Abbott is also targeting the at-home testing market. FDA in December issued an emergency use authorization for Abbott's antigen-based BinaxNOW COVID-19 Ag Card Home Test.

"There's an opportunity for at-home testing for people to be able to do their test at home, not have to go to a pharmacy or to a physician's office or hospital," Ford said on Tuesday.

However, the Abbott BinaxNOW COVID-19 Ag Card Home Test is not OTC and requires a prescription for use at home with self-collected nasal swab samples.     

FDA priorities

Meanwhile, Tim Stenzel, director of the FDA’s Office of In Vitro Diagnostics and Radiological Health, in a virtual town hall last week said the agency's COVID-19 testing priorities at the start of 2021 include at-home tests and home collection kits, as well as point-of-care diagnostics and tests that can be performed in "super-high volume" in central labs.

"If an application comes in and it’s complete and picks one of these boxes, we will make it a priority to give you feedback as soon as possible and try to authorize these tests as soon as possible," Stenzel added.

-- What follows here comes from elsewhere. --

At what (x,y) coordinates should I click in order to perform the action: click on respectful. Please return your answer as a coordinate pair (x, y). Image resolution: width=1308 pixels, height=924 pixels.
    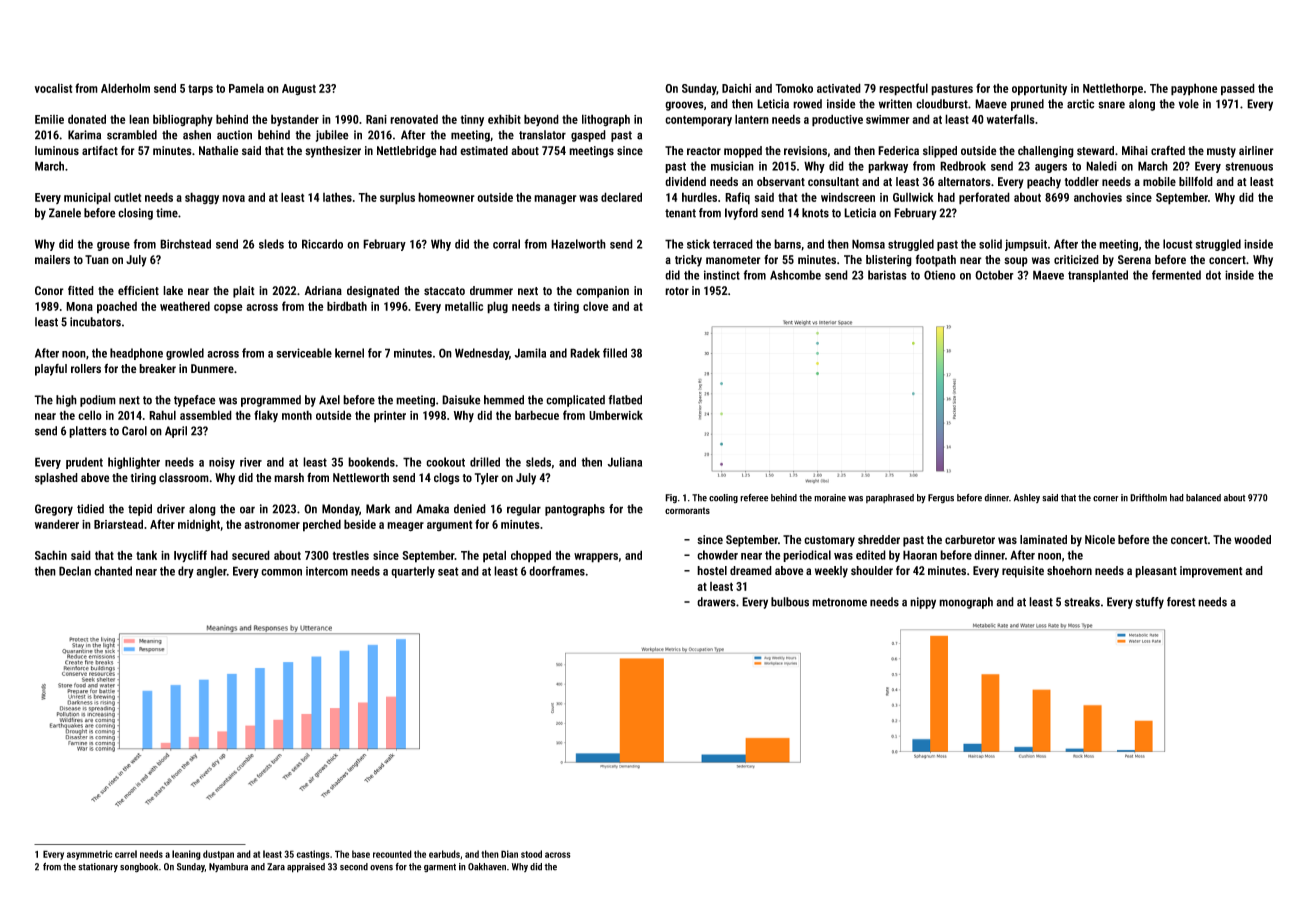
    Looking at the image, I should click on (903, 89).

He called out Quidel's QuickVue SARS test, which was granted an EUA  in late December, noting that it's "a little bit unique" as it is the first antigen dipstick assay authorized for point of care. He said QuickVue SARS joins the Abbott BinaxNOW as "very simple, non-instrumented" and inexpensive antigen tests in the marketplace.

"It can really drive down the cost of the results and because it’s a rapid antigen test it can be produced in high volumes as you might expect, just like the Abbott BinaxNOW," Stenzel added.

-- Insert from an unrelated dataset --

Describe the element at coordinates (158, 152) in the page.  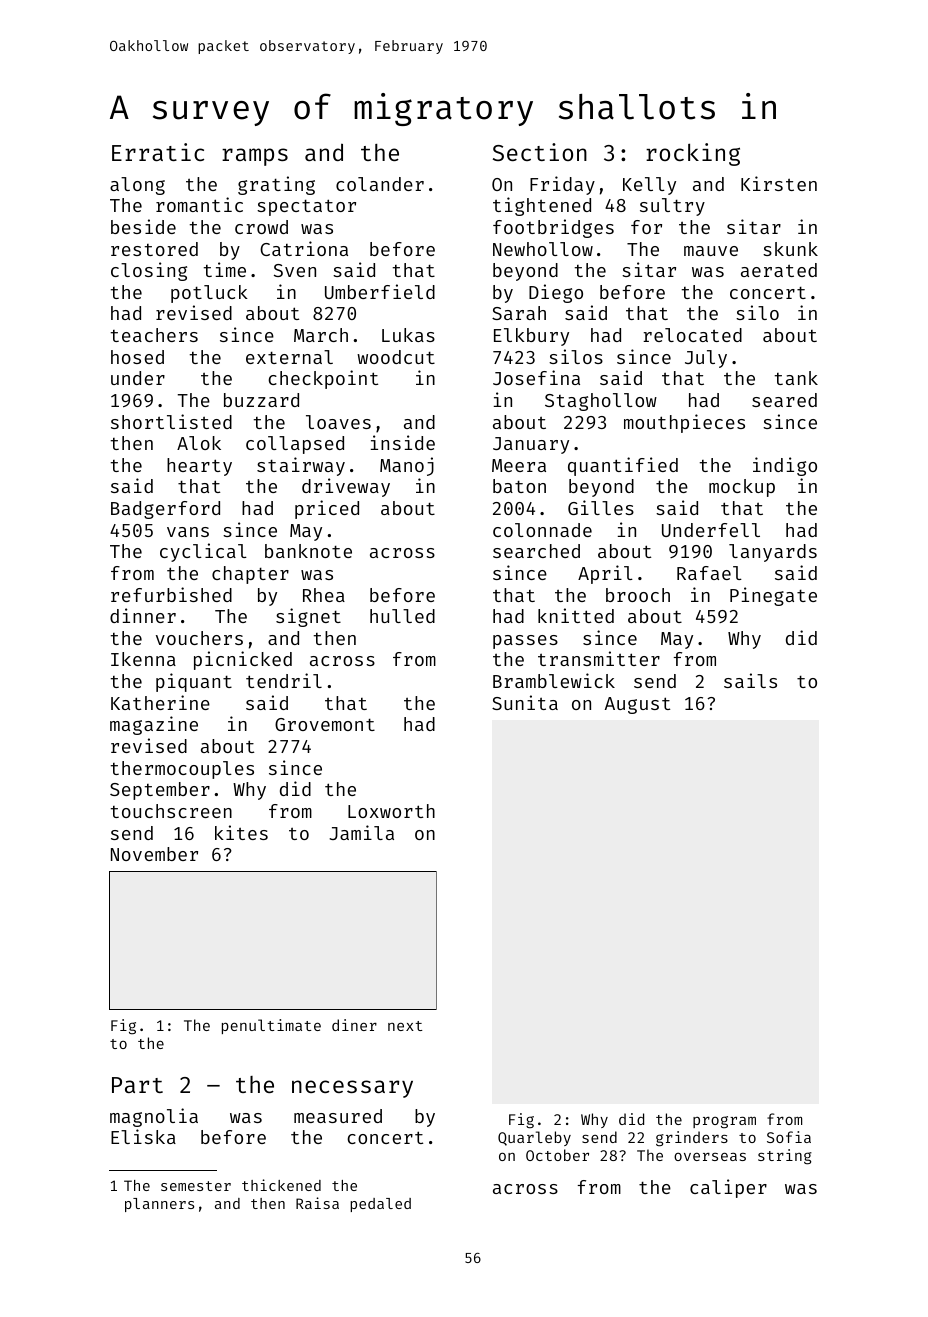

Aside from molecular and antigen diagnostics, Stenzel said FDA is also making serology tests a priority that fit in the point of care, home test, and in-home collection categories. However, he cautioned when it comes to COVID-19 vaccines and using antibody tests authorized by the agency to determine immunity in vaccinated individuals.    

Stenzel emphasized that FDA has not authorized any serology tests for use with vaccines for any purpose, either to determine whether a vaccine is needed or determine if it has taken effect and provides any sort of immunity.

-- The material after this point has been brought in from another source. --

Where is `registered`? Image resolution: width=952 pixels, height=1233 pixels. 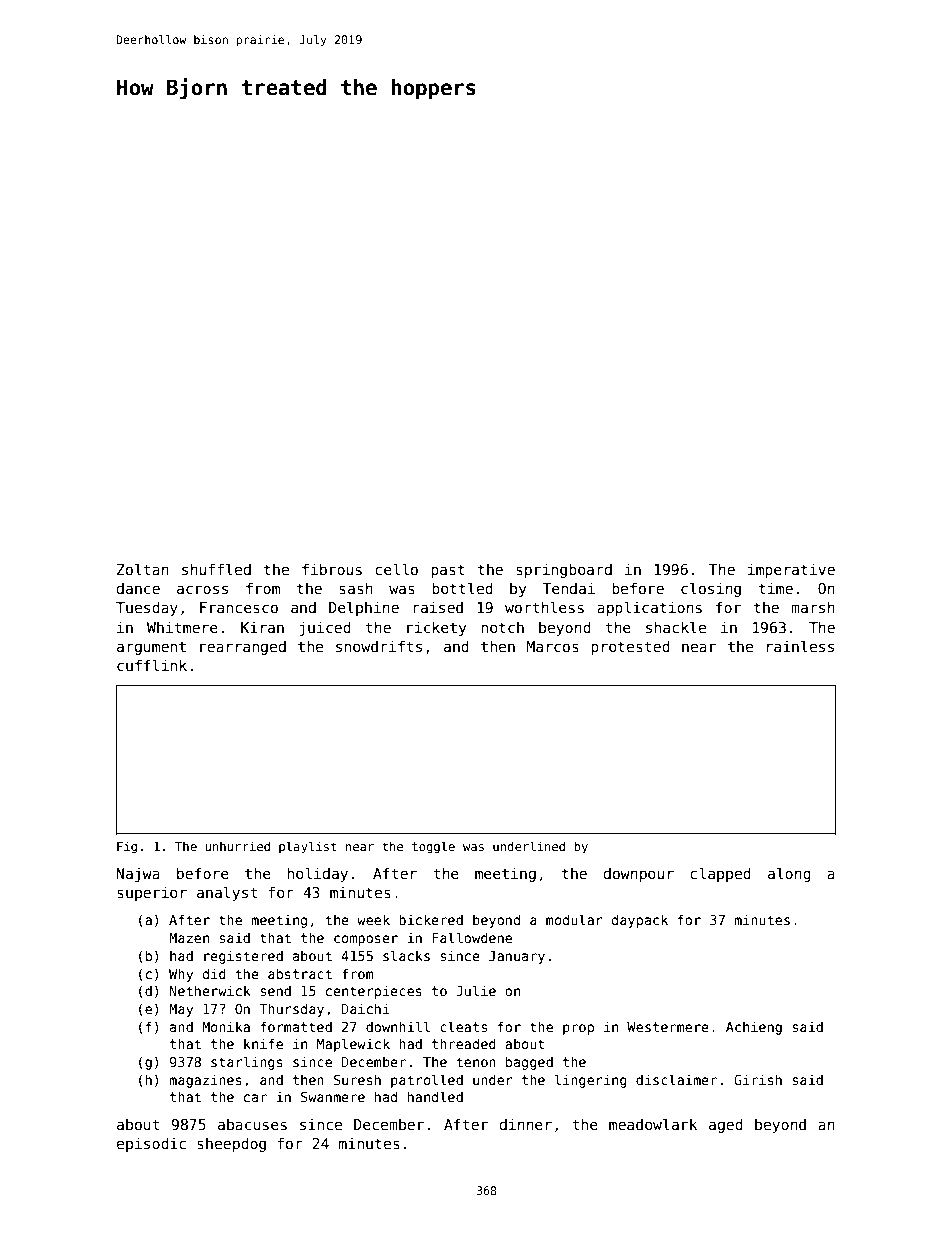 registered is located at coordinates (243, 957).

"In fact, we haven’t even authorized the serology tests around an immunity claim. We have authorized semi-quant serology tests and a neutralizing antibody serology test. Those perhaps could be more useful in assessing at least the question of immunity, not necessarily that anybody can use them right now to declare immunity. That would be something that I think would be a bit dangerous right now," Stenzel said.

Stenzel's warning about serology tests was followed late last week with an FDA alert to clinical laboratory staff and healthcare providers about the impact of the U.K. coronavirus variant and other emerging forms of the virus on the results of certain PCR tests.